Abstract. I will derive a general structure theorem characterizing the information that can be preserved by a quantum process (CPTP map). This characterization builds on a very simple yet powerful operational definition of the notion of being preserved: a set of quantum states is preserved by a process if the states are as distinguishable before and after the process. This definition encompasses noiseless subsystems, decoherence-free subspaces, pointer bases, and error-correcting codes. More generally, I will demonstrate that all such information-preserving structure (IPS) is isomorphic to a matrix algebra. This provides a simple and efficient algorithm for finding all noiseless and unitarily noiseless IPS.

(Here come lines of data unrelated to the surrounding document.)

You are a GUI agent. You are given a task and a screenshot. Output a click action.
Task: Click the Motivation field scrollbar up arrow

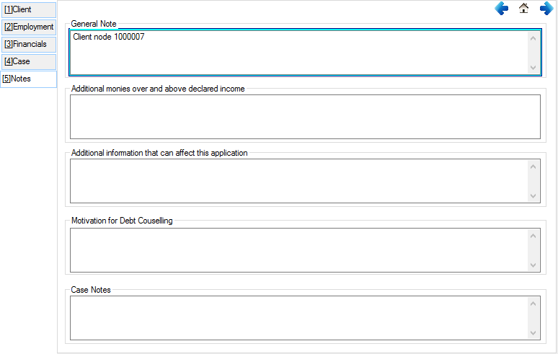(x=533, y=236)
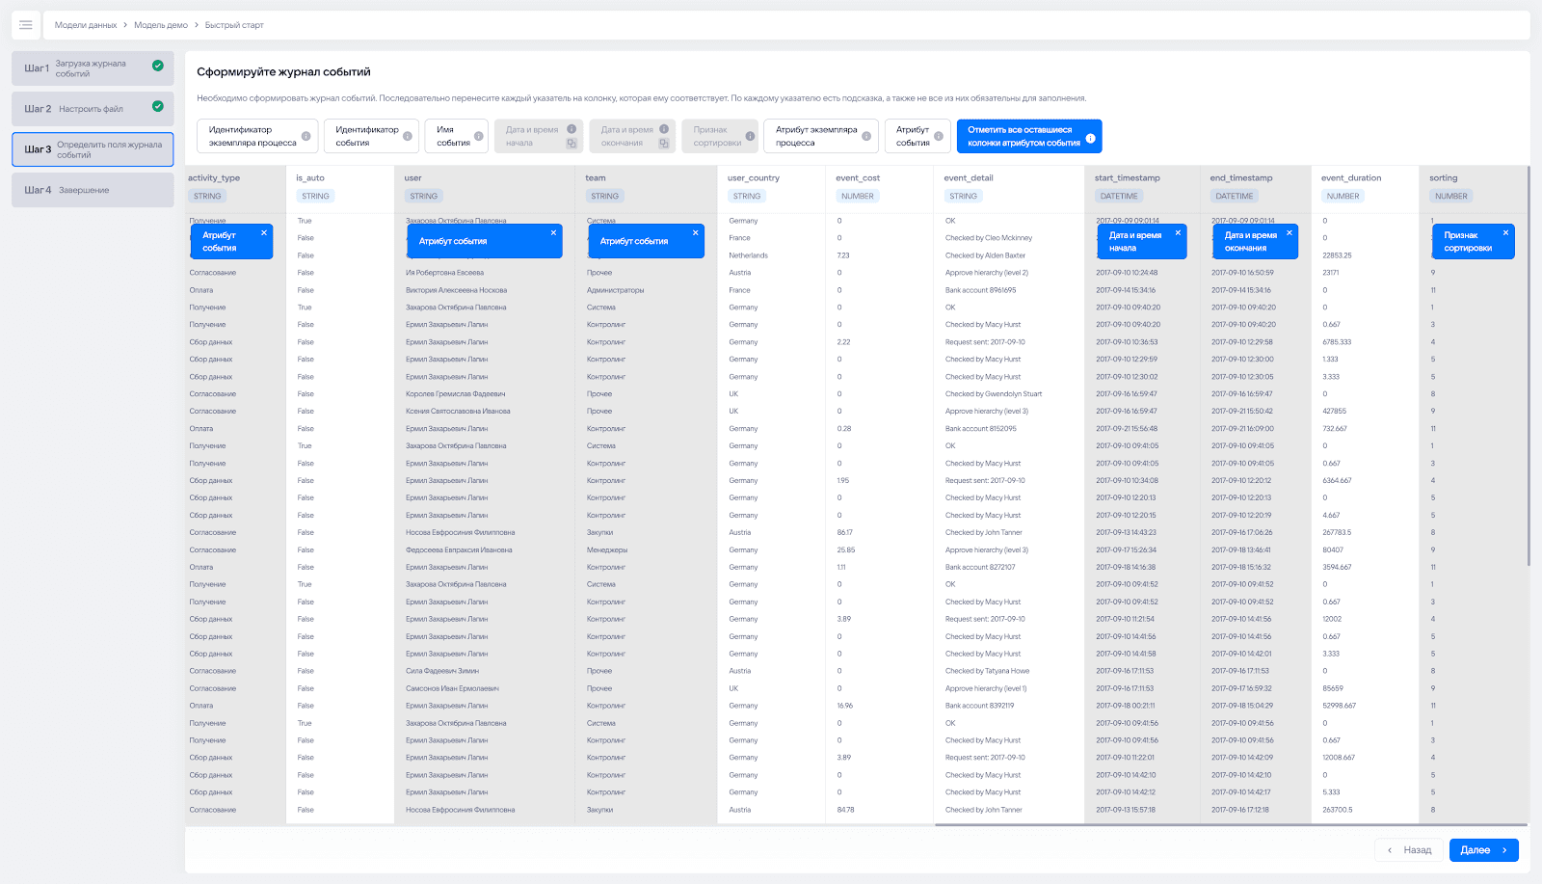The image size is (1542, 884).
Task: Select step 'Шаг 4 Завершение'
Action: pyautogui.click(x=93, y=190)
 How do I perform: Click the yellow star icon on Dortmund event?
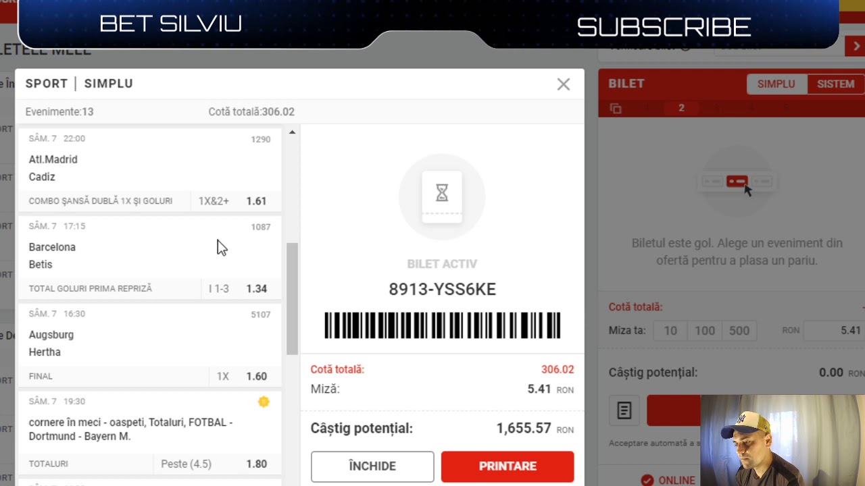264,402
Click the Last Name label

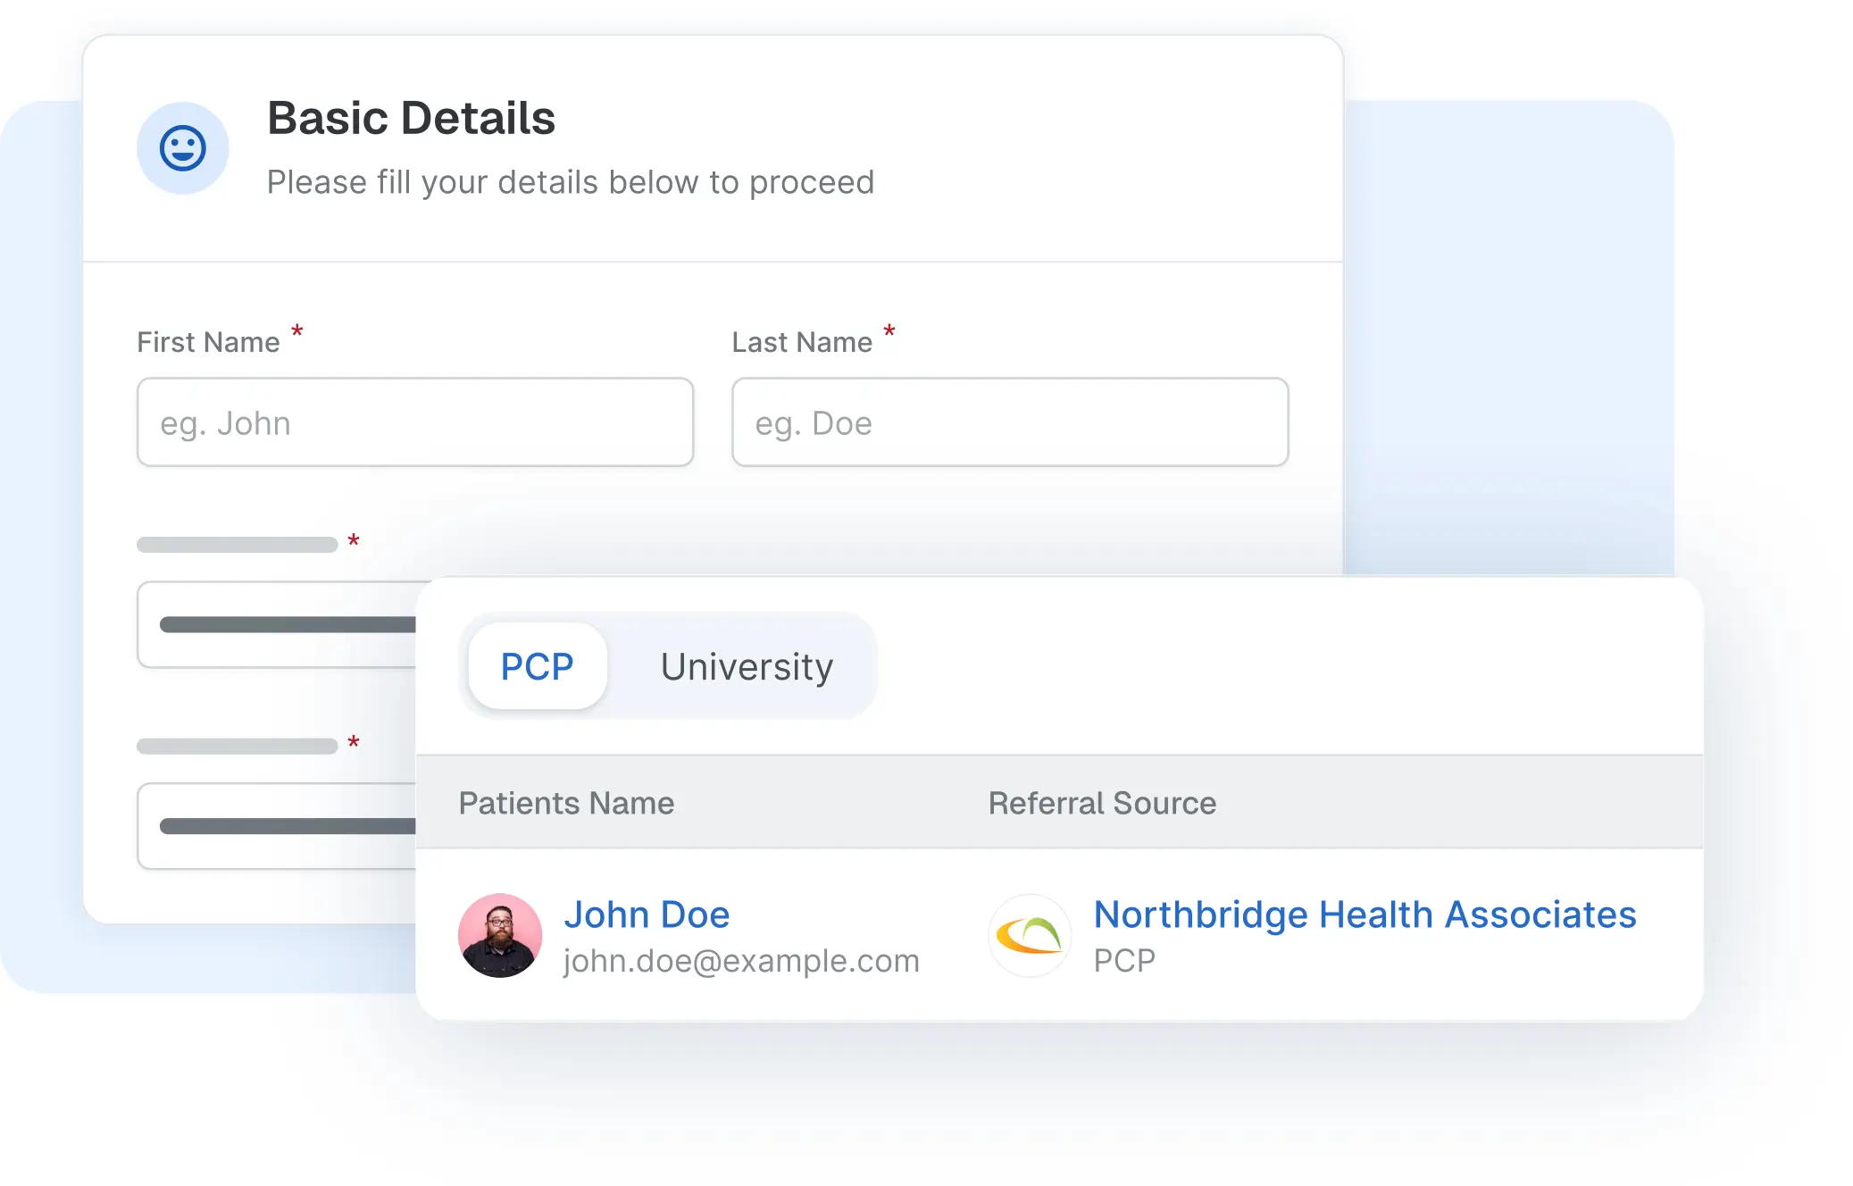802,342
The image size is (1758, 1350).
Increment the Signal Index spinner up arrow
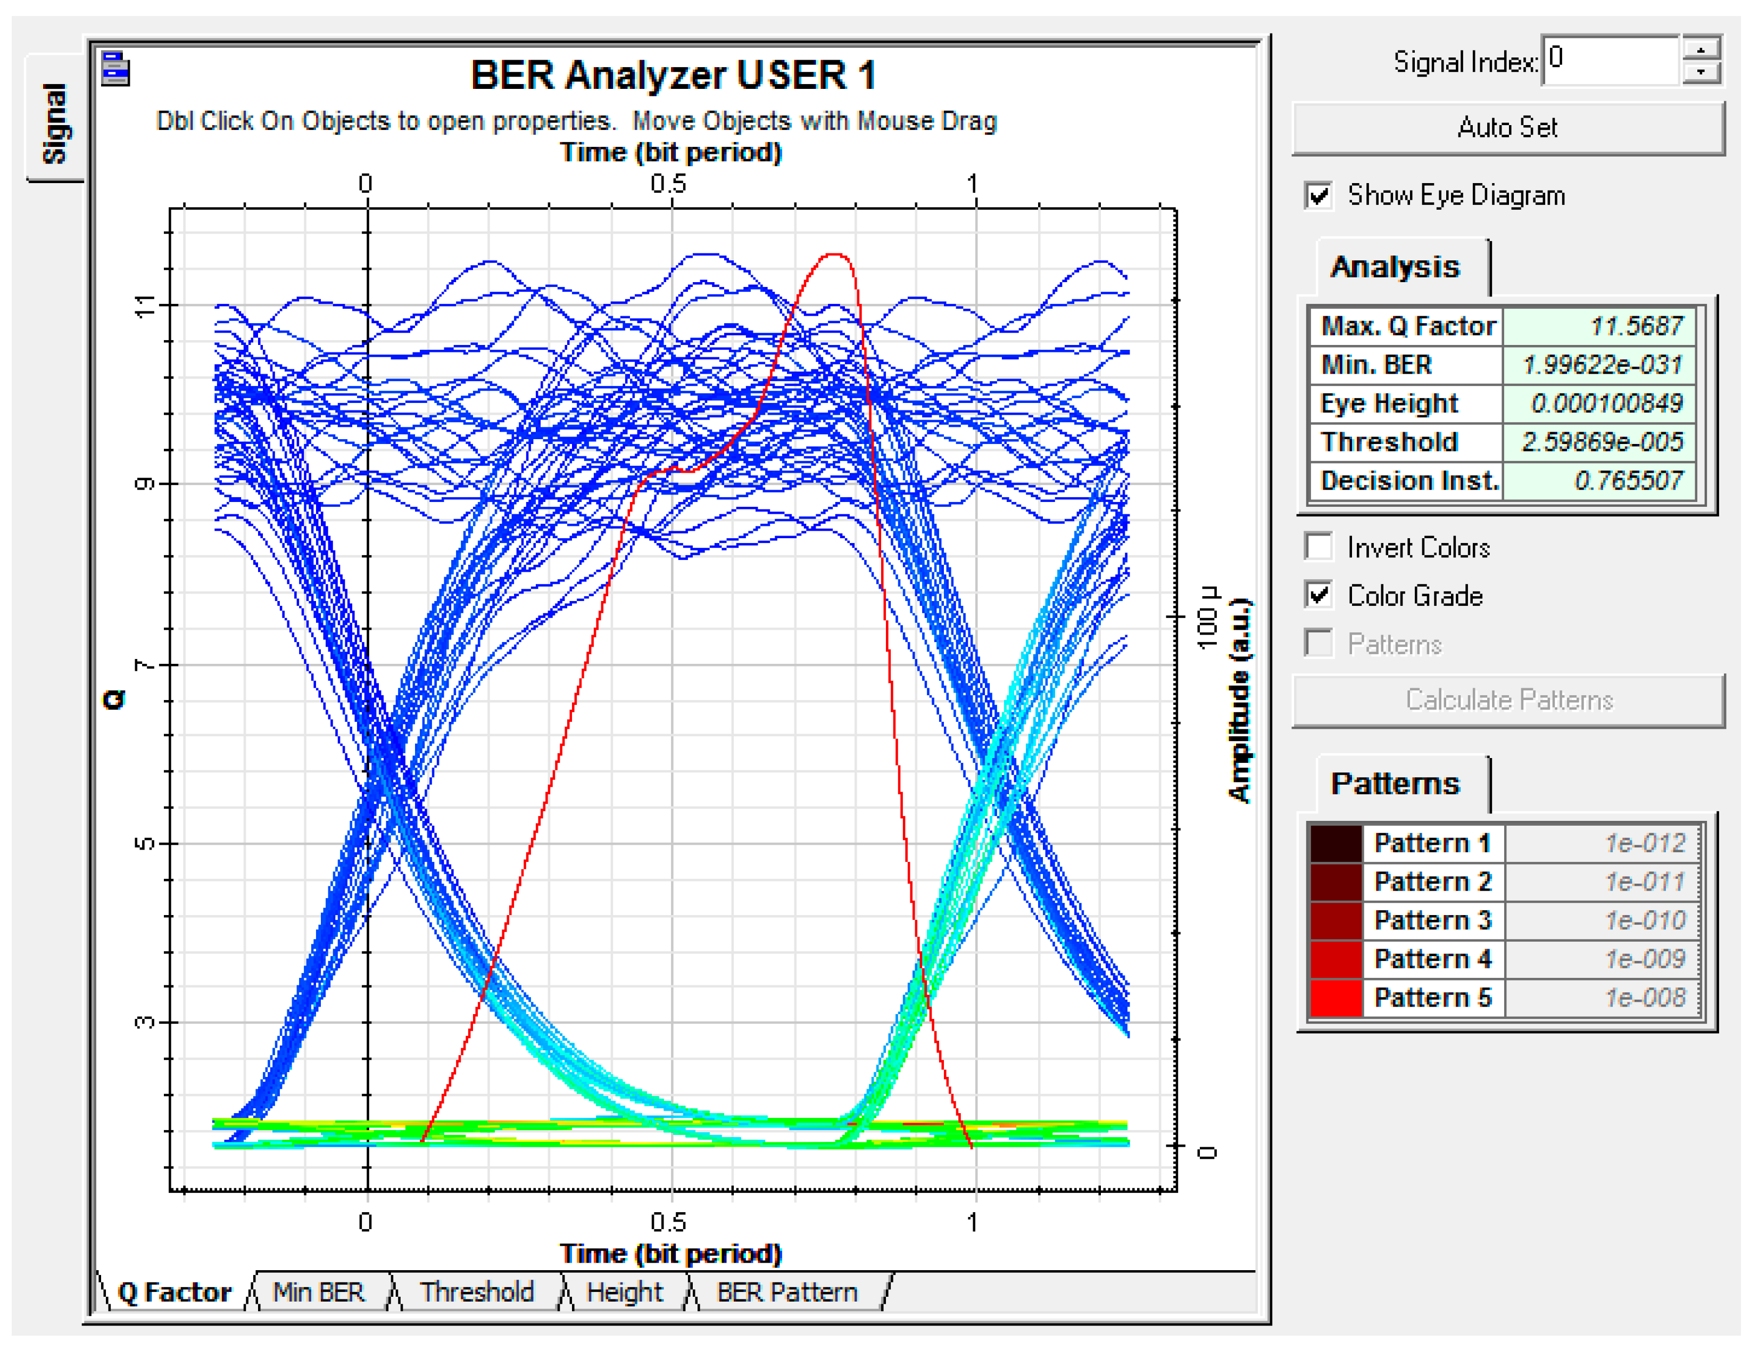(x=1700, y=49)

11:15-11:45Anil Shaji, University of New Mexico
Resources and decoherence in qubit metrology

Abstract. In quantum parameter estimation, accuracies that beat the standard quantum limit can be obtained by using the quantum properties of the probes and by modulating the nature of the interaction between the probe and the measured system. When qubits are used to construct a quantum probe, it is known that initializing n qubits in an entangled state, rather than in a separable state, can improve the measurement uncertainty by a factor of $1/\\sqrt{n}$. It is also known that if the interaction between the probe and the measured system involves $k$-qubit couplings then the best possible scaling of the measurement uncertainty is $1/n^k$ for a probe initialized in an entangled state and $1/n^{k-1/2}$ for a probe initialized in a product state. We investigate how the measurement uncertainty is affected when the individual qubits in a probe are subjected to decoherence in measurement schemes involving both linear and nonlinear couplings. In the face of such decoherence, we regard the rate $R$ at which qubits can be generated and the total duration $\\tau$ of a measurement as fixed resources, and we determine the optimal use of entanglement among the qubits and the resulting optimal measurement uncertainty as functions of $R$ and $\\tau$.